Euro zone can bail out members if needed: Almunia
By Jan Strupczewski and Marcin Grajewski
BRUSSELS (Reuters) - The euro zone has a way of bailing out its members if they face a crisis before they have to seek help from the International Monetary Fund, European Monetary Affairs Commissioner Joaquin Almunia said on Tuesday.
Although no bailout possibility existed under European Union laws for euro zone countries, there was a solution that could be used, Almunia told a seminar, declining to give details.
"If a crisis emerges in one euro area country, there is a solution ... Before visiting the IMF, you can be sure there is a solution and you can be sure that it is not clever to talk in public about this solution," he said.
"But this solution exists. Don't fear for this moment -- we are equipped intellectually, politically and economically to face this crisis scenario, but by definition these kinds of things should not be explained in public," he said.
German Finance Minister Peer Steinbrueck said in February that although EU rules said countries should not help each other within the currency area, all members of the bloc would have to help "if it came to a serious situation".
In the same speech he mentioned Ireland as being in a "very difficult situation". Other euro zone countries such as Greece have seen their bond spreads over Germany widen, reflecting worries about rising budget deficits and sparking market speculation about the possible break-up of the euro zone.
Almunia repeated no such option existed. "The probability of this happening is zero. Who is crazy enough to leave the euro area? Nobody. How many candidates to join the euro area do I know? A number that is bigger than last year," he said.
German Foreign Minister Frank-Walter Steinmeier also said on February 20 that a process had begun to consider how financially strong euro zone nations could help weaker members, though it was too early to say what measures might be taken.

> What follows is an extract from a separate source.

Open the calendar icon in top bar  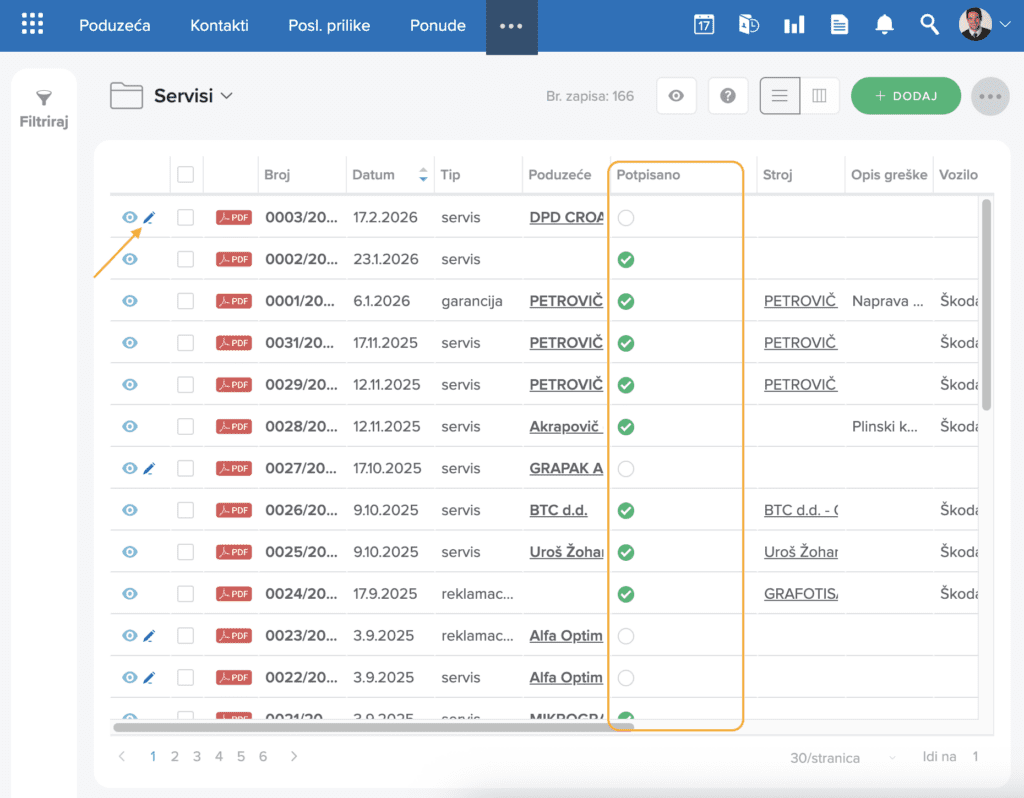[703, 25]
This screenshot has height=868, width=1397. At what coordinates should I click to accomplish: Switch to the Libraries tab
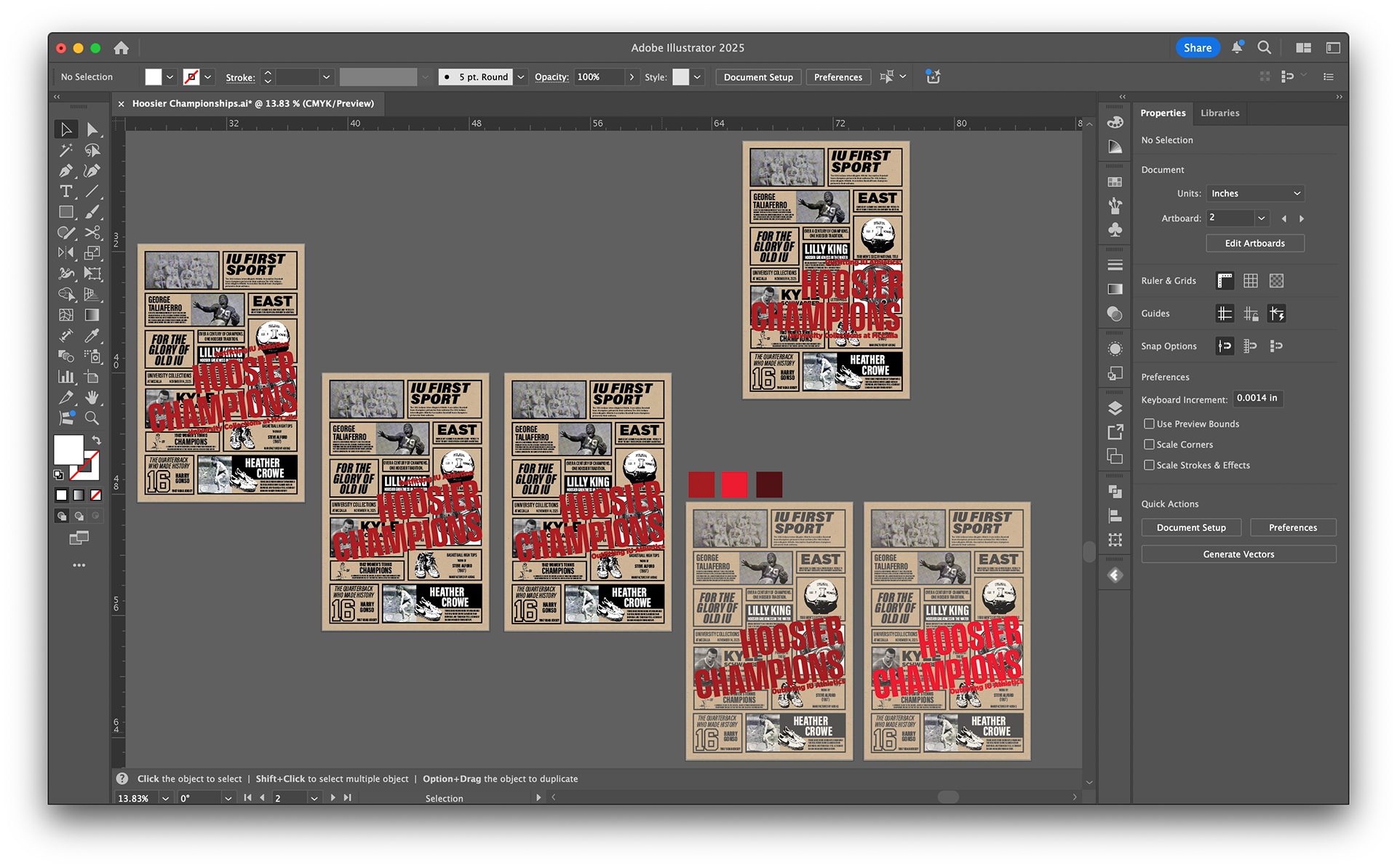1219,113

The chairman of euro zone finance ministers, Jean-Claude Juncker, had proposed issuing a common euro zone bond for the 16 countries sharing the currency, but this idea was shot down by Germany. France and the Netherlands are also reluctant.
Almunia repeated he believed a common bond would be good.
"I would say: yes, it is reasonable. As a politician I know that it is not politically viable today because some important member states said 'no'. This requires a political decision that is not in the hands of the Commission," he said.
EASTERN EUROPEAN BANKS
Responding to concerns about eastern Europe resulting from the crisis-induced sharp depreciations of local currencies in which people pay back loans taken in euros or Swiss francs, Almunia stressed each country was in a different situation.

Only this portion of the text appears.